━━ Task inputs

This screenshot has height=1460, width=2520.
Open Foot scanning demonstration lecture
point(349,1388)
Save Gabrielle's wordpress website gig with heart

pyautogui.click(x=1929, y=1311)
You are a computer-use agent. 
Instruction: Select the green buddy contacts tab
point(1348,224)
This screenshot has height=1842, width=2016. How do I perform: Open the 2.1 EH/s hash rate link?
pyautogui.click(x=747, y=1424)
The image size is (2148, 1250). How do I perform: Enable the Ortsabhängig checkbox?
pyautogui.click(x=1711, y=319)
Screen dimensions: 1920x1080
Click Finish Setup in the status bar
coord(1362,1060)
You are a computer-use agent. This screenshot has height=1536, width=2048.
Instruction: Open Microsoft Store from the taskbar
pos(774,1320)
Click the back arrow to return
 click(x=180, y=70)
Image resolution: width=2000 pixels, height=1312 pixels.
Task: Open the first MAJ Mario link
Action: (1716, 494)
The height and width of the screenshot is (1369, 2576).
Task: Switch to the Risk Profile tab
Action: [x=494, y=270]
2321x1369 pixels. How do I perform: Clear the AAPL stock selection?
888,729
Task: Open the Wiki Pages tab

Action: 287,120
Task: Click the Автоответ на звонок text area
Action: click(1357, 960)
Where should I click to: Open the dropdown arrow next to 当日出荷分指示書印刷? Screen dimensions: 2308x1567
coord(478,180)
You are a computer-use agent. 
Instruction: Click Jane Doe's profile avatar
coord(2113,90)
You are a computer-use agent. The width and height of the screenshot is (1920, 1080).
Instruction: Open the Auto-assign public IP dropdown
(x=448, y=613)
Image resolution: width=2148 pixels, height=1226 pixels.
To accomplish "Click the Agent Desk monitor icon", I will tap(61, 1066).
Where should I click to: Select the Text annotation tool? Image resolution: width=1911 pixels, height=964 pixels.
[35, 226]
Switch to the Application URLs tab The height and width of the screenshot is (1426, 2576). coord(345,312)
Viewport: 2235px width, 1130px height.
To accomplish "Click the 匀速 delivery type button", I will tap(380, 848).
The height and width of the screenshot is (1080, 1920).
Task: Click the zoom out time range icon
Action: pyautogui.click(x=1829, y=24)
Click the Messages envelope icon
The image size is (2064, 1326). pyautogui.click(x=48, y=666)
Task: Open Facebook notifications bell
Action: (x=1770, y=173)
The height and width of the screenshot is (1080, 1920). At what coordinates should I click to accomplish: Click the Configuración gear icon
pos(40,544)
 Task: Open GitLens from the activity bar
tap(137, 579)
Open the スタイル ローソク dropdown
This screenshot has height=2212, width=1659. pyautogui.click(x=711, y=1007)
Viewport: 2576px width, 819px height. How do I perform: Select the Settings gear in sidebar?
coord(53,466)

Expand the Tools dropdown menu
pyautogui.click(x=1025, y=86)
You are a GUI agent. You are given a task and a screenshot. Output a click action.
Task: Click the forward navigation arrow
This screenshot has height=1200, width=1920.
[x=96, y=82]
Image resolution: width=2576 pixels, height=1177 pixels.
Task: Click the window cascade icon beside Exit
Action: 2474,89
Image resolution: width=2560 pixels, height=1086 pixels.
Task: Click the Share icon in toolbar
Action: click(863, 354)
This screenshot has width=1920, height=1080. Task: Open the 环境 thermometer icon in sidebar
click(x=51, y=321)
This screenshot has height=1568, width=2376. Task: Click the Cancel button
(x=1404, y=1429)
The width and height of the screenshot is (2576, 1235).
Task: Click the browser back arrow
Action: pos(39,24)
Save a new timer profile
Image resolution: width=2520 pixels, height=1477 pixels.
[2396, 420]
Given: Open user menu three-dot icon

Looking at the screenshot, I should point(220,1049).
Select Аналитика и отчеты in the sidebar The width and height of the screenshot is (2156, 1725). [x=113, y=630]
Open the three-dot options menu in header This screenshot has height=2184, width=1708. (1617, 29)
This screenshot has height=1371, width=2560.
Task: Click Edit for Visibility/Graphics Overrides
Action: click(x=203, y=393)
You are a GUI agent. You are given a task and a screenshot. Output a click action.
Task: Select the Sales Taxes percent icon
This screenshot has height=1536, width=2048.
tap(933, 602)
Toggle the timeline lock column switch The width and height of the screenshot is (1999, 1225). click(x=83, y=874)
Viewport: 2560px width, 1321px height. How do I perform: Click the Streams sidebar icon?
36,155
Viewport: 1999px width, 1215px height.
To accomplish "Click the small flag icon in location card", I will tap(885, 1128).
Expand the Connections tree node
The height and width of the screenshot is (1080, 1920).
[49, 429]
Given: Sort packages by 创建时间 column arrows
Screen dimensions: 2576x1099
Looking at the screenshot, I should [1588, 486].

━━━━

▶ **Assigned task**:
Exactly how many lines in the records above hold the string "column"? Reply with that number only.

▶ **Output**:
2